Write the next part of the article below about a consumer advocate's criticism of the AHA's position on patient access, starting after its final paragraph.

## Text shown
-- Opening Marker --
Consumer Advocate Slams AHA Position on Patient Access

The American Hospital Association has come under heavy criticism from an influential consumer advocate for its position on a proposed Stage 2 meaningful use provision to give patients electronic access to their health information within 36 hours of discharge.


The American Hospital Association has come under heavy criticism from an influential consumer advocate for its position on a proposed Stage 2 meaningful use provision to give patients electronic access to their health information within 36 hours of discharge.

In a blog posting, Christine Bechtel, vice president of the National Partnership for Women & Families and a member of the HIT Policy Committee that advises federal officials, writes that the AHA “has little interest in advancing meaningful use criteria that would result in tangible benefits to patients.”

The AHA in its comment letter to the Centers for Medicare and Medicaid Services asserts that they agency does not have regulatory authority over patient access to health information. That authority, AHA says, lies with the HHS Office for Civil Rights, which has jurisdiction over HIPAA rules.

CMS’s decision to push patient access to information within 36 hours “is at best premature given that no final rule has been issued to implement HITECH’s specific mandate for a right of patients to obtain electronic copies of their protected health information when that information is part of an EHR,” the hospital association told CMS.
-- Closing Marker --
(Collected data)
-- Opening Marker --
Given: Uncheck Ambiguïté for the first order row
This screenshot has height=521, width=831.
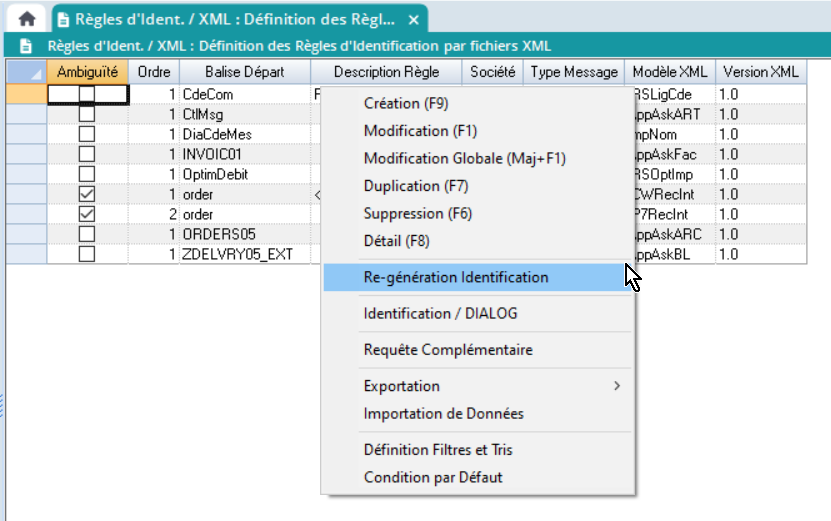Looking at the screenshot, I should pyautogui.click(x=87, y=194).
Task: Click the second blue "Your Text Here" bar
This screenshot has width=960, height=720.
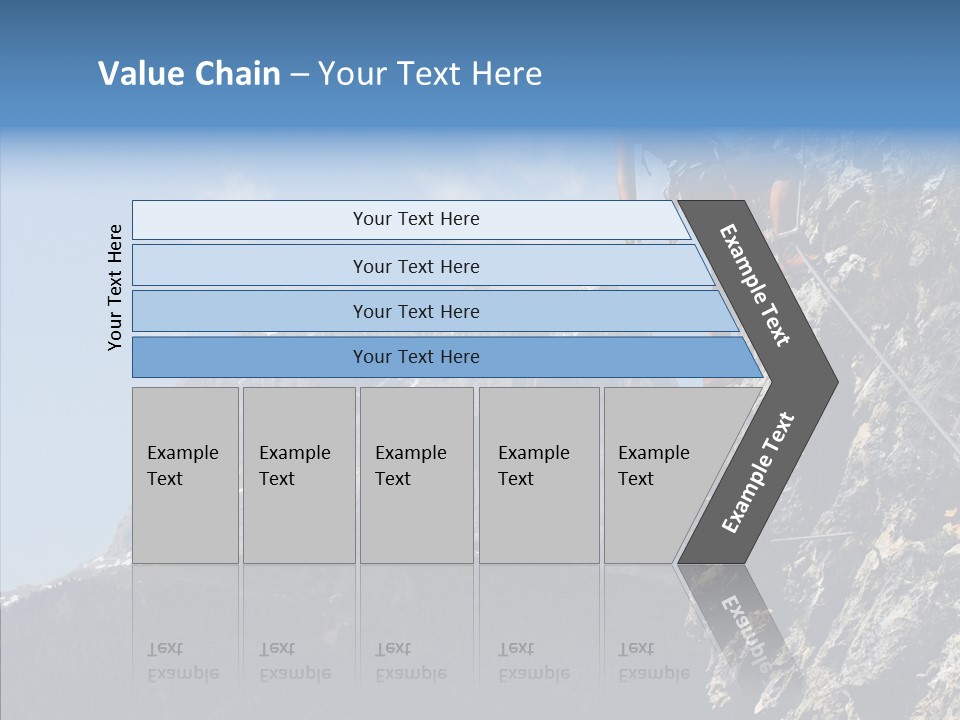Action: click(416, 266)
-- Closing Marker --
## Exercise result
The AHA supports a 30-day time period for providing access, saying that is the time necessary to determine how to respond to a request, no matter the format of the information.

Bechtel responds that the AHA made its views on the issue known “with such vehemence that their views should be characterized as hostility.” It is “absurd,” she contends, to use HIPAA, a law designed to protect patients, in a way that would undermine patient interests.

Further, the information quickly being offered to patients under the proposed Stage 2 rule “is the very same information that can help keep patients from being readmitted unnecessarily,” Bechtel writes. “No patient in this day and age should have to wait a full month for access to their own health information, which is vital to their ability to get and stay well. And no hospital should want to do this--especially with payment penalties for unnecessary readmissions about to be put in place.”

An AHA representative was not immediately available for comment.